Oh, I’ll grant that the English “homosexual” is completely missing from any translation of the four Gospels that I’m aware of. And I’ll grant that the two Greek words used to condemn homosexual acts in other New Testament passages are also missing from Jesus’ recorded speech. I’ll even grant that tiny fraction of his oral teaching preserved for us by the Evangelists doesn’t contain the kind of description of homosexual acts that the Apostle Paul would later use as an example of sinful behavior.
But none of this means that Jesus had nothing to say on the subject.
This post would be too long to list and discuss everything he had to say about it, so I’ll simplify. In Matthew 5:17, in what could be called the heart of the Sermon on the Mount, Jesus said, “I have not come to get rid of the Law and the Prophets but to fulfill them.”
If that’s all he had said, it would have been enough. Jesus came to fulfill and uphold the holiness of God as revealed through the Law.
The Law that condemns homosexual behavior – Jesus supported it.
And really, that’s not all he said.
Every time he used unqualified words like “fornication” or “adultery,” he was using words with very broad definitions, broad enough to encompass all manner of sexual immorality.
Immorality as defined by the Law of God, which he supported, which included condemning homosexual acts.
In other words, if Jesus ever spoke against fornication – and he did – his audience would have understood his words to include homosexuality. He didn’t need to specify it because the Law already did that.
The Law he supported.
Of course, whenever we bring up Jesus and the Law, there are always objections. So, let me try to address a few of them briefly.
Yes, Jesus loves me, just like he loves all other sinners.

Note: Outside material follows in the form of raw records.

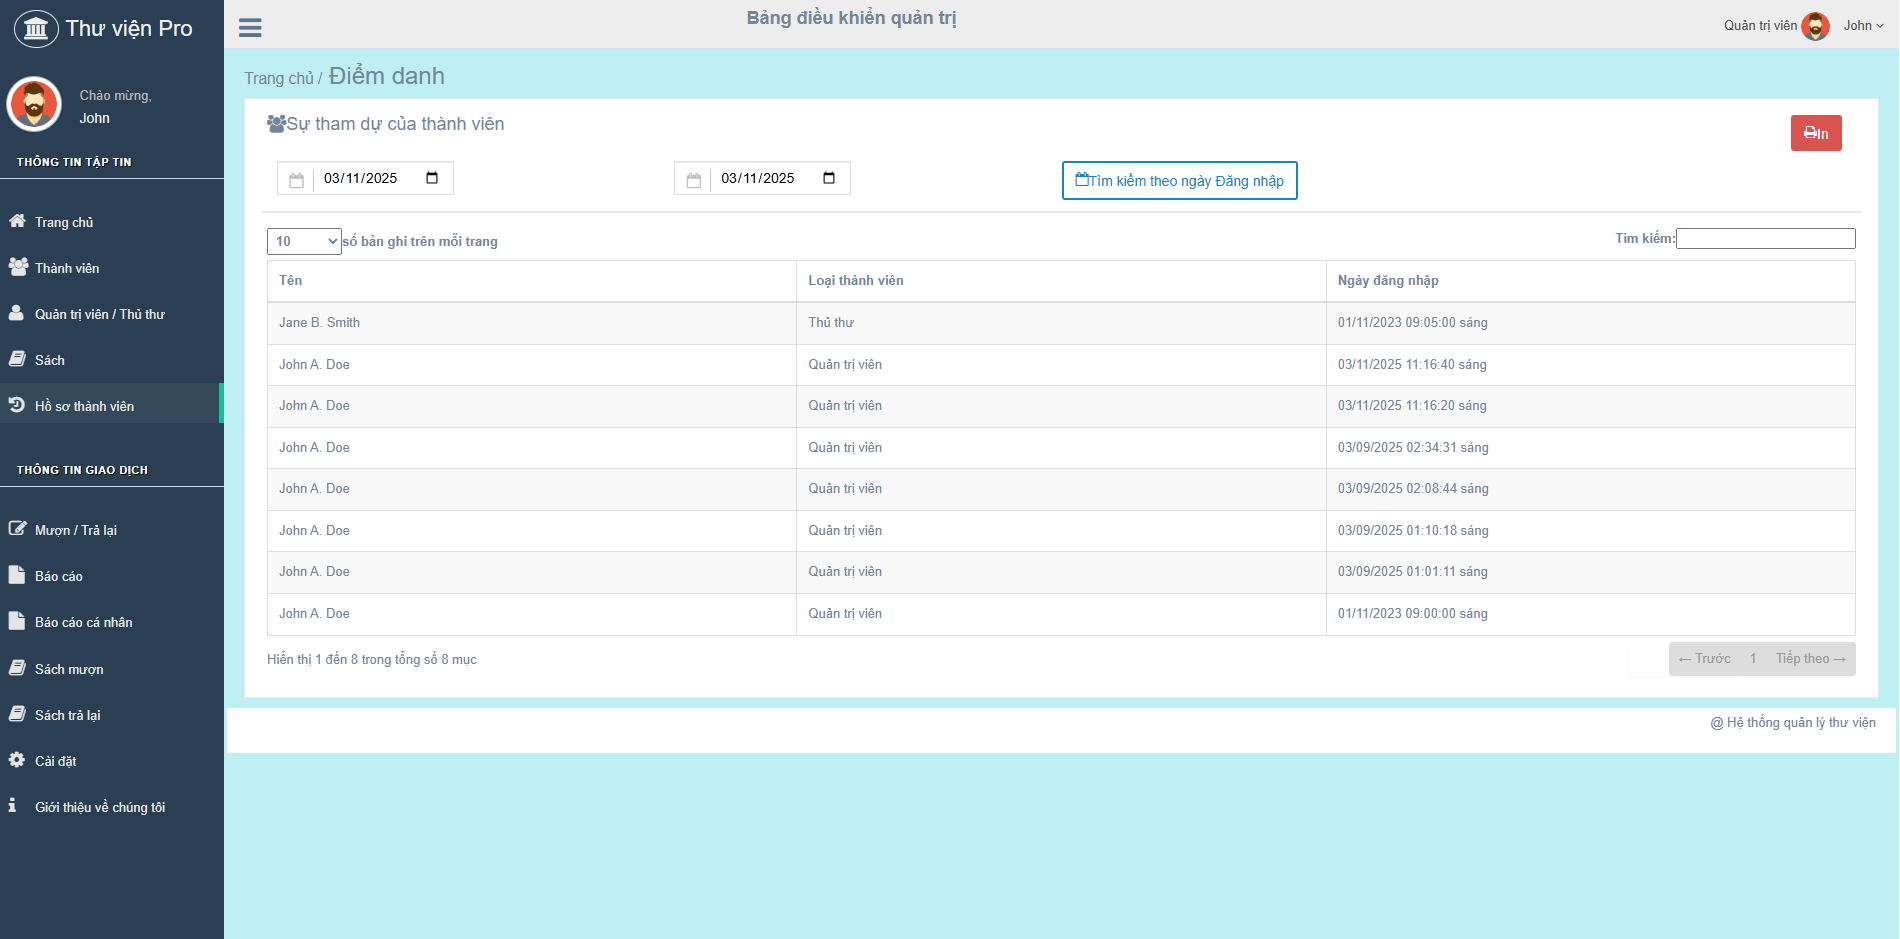The width and height of the screenshot is (1900, 939).
Task: Expand the records per page dropdown
Action: tap(304, 241)
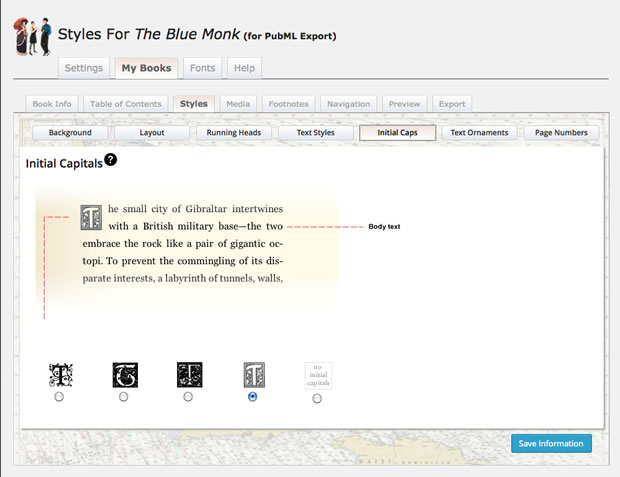Click the three-figures logo in the header
This screenshot has height=477, width=620.
(32, 36)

No, Jesus’ love doesn’t mean that we can’t identify sin, only that his death and resurrection mean that we can offer forgiveness and redemption in his name.
Yes, Jesus fulfilled the Law, perfectly obeying it himself so that he could offer his life as a substitute for all us sinners who have failed to do so.

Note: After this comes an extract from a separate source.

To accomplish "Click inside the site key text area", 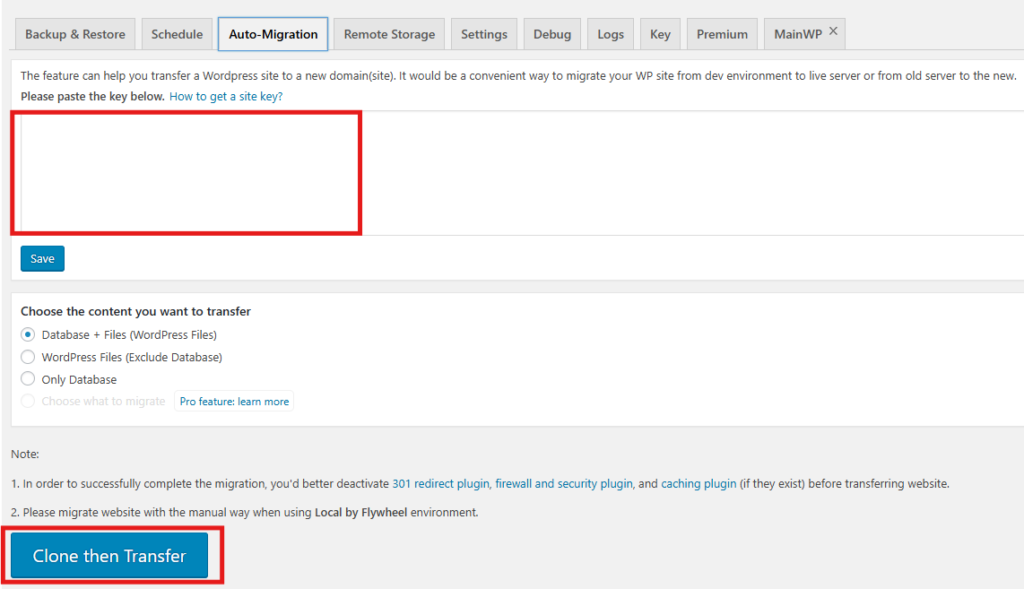I will coord(187,173).
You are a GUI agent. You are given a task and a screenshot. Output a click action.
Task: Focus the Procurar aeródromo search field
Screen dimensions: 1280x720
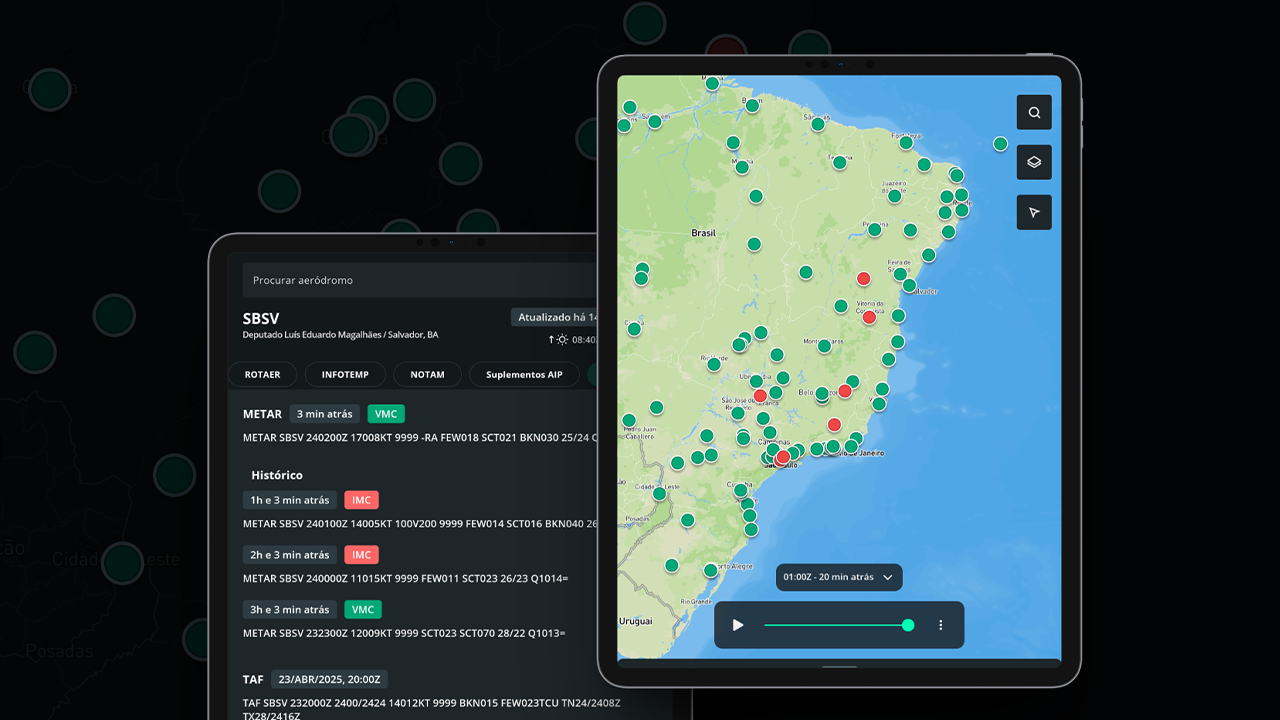(x=420, y=281)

No, Jesus never taught that the Law was a way for us to earn our salvation. That’s why he had to die for us to be saved.
Yes, Jesus often broke traditional interpretations of the Law and even seemed to take pleasure in doing so on occasion.
No, he never broke the Law himself.
Yes, Jesus taught that the Law was more about the inner love of the heart than the outward form of obedience, though the two are not contradictory.
No, he did not teach that the civil statutes of a theocratic nation state (The Kingdom of Israel) applied directly to a stateless assembly of true believers (The Church). For this reason, his Apostles continued to observe the moral implications of the Law, recognizing the fulfillment of the ceremonial elements in Christ’s crucifixion, and yielding its civil functions to secular government. (This is why most Christians can call certain behaviors sin while also not calling for things like stoning as punishment.)
For the moment, I don’t really care what you think about homosexuality or homosexual unions. This post isn’t about whether or not I like you, or whether I think I can have homosexual friends (I do), or what opinions I may have on the civil rights of homosexuals.
I simply want to evaluate one statement for the good of my neighbors and my Christian family.
Let the arguments about such subjects be debated on other grounds, but please don’t accept the facile assertion that Jesus never said anything about homosexuality. As God, Jesus inspired every word of both Testaments. And as God incarnate, he spoke enough words to embrace the rest.
Whatever else you may think or believe, no rational person who accepts the Bible can honestly say that Jesus did not consider homosexuality sin.
Christians may be accused of clinging to ancient bigotry instead of following the teachings of Christ, and regrettably, this accusation is sometimes accurate. But to make the accusation on the basis that Jesus said nothing about homosexuality? Nothing could be further from the truth.
He said plenty, and what he said was more than enough.